Die russische Regierung hatte vergebens auf die politische Einsicht ihrer "Partner" gehofft und im Rahmen des Minsker Prozesses darauf bestanden, Donezk und Lugansk mit einem Sonderstatus in die Ukraine zurückzuführen. Es sei ein Fehler gewesen, wie Präsident Putin heute meint. "Russland hätte die Donbass-Republiken früher anerkennen sollen." Es hätte womöglich viel Leid erspart. Aber natürlich hätte es Russland nicht vor dem Geschrei aus dem Westen – und Anschuldigungen auch aus der Friedensbewegung – bewahrt, dass dies "völkerrechtswidrig" sei.

Die traditionelle Friedensbewegung hatte sich im Jahr 2014 bereits selbst gelähmt, als die Frage, ob der Beitritt der Krim zur Russischen Föderation vom Völkerrecht gedeckt war, vielfach eine größere Rolle spielte, als die Einsicht, dass damit der Plan der USA vereitelt wurde, aus Sewastopol einen NATO-Stützpunkt gegen Russland zu machen – womit eine höchst friedensgefährdende Situation entstanden wäre. Der Anti-Putin-Tsunami, der damals seinen ersten Höhepunkt erreichte und die Angst als "Putin-Versteher" gebrandmarkt zu werden, wirkte zudem auf viele einschüchternd.

Im März 2021 hatte der ukrainische Präsident Selenskij ein Dekret zur militärischen Rückholung des Donbass und der Krim unterschrieben – eine direkte Bedrohung auch des Territoriums der Russischen Föderation. Die Regierung sollte einen entsprechenden "Aktionsplan" entwickeln.

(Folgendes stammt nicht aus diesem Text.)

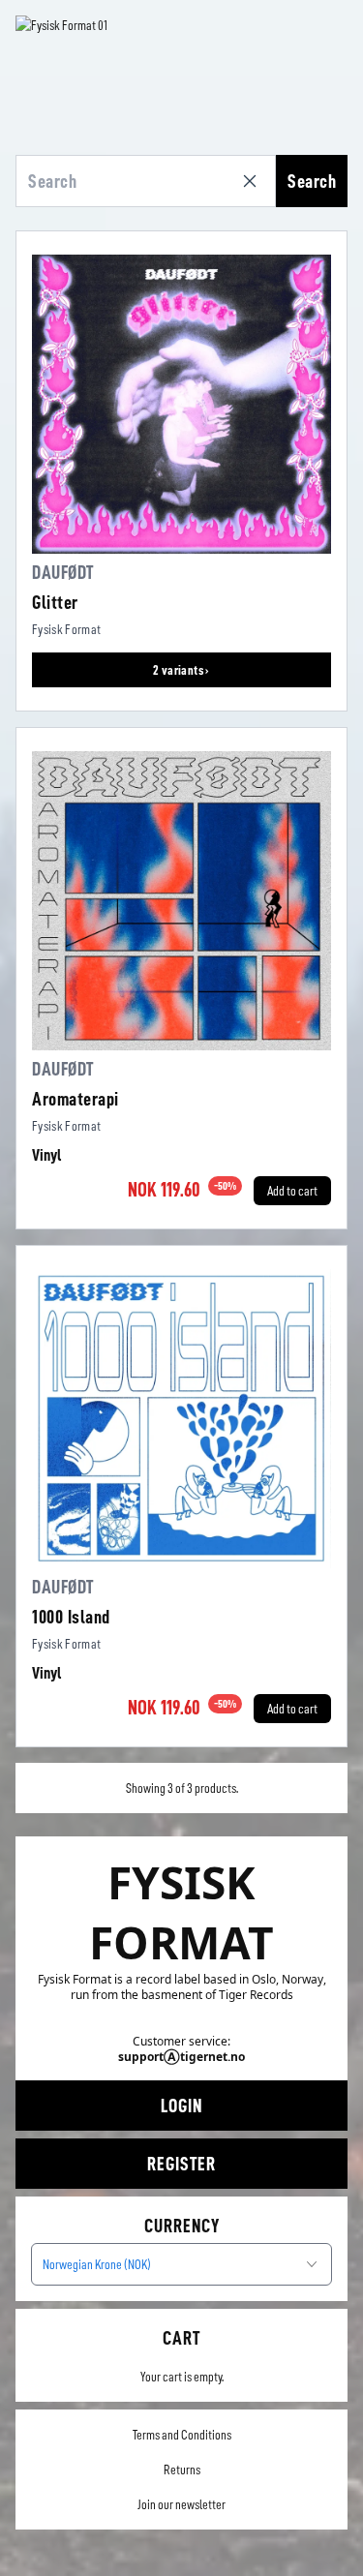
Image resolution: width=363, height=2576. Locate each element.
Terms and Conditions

Mit konkreten Vorschlägen für Verträge mit den USA und der NATO über Sicherheitsgarantien versuchte die russische Regierung noch im Dezember 2021 die Situation zu entschärfen und die Grundlage für ein friedliches Miteinander zu schaffen.

Als Kiew im Januar/Februar 2022 den Aggressionskrieg durch die Konzentration seines Militärs mit seinen Neonazi-Bataillonen an den Grenzen von Donezk und Lugansk erheblich ausweitete, als die Artillerieangriffe gegen die dortige Bevölkerung immer intensiver wurden, als die USA/NATO immer noch keine konstruktive Antwort auf die russischen Vorschläge gegeben hatte, machte die russische Regierung laut einer Pressemitteilung am 17. Februar einen letzten Versuch, den bevorstehenden massiven Überfall der Kiewer Truppen zu verhindern und eine friedliche Lösung herbeizuführen.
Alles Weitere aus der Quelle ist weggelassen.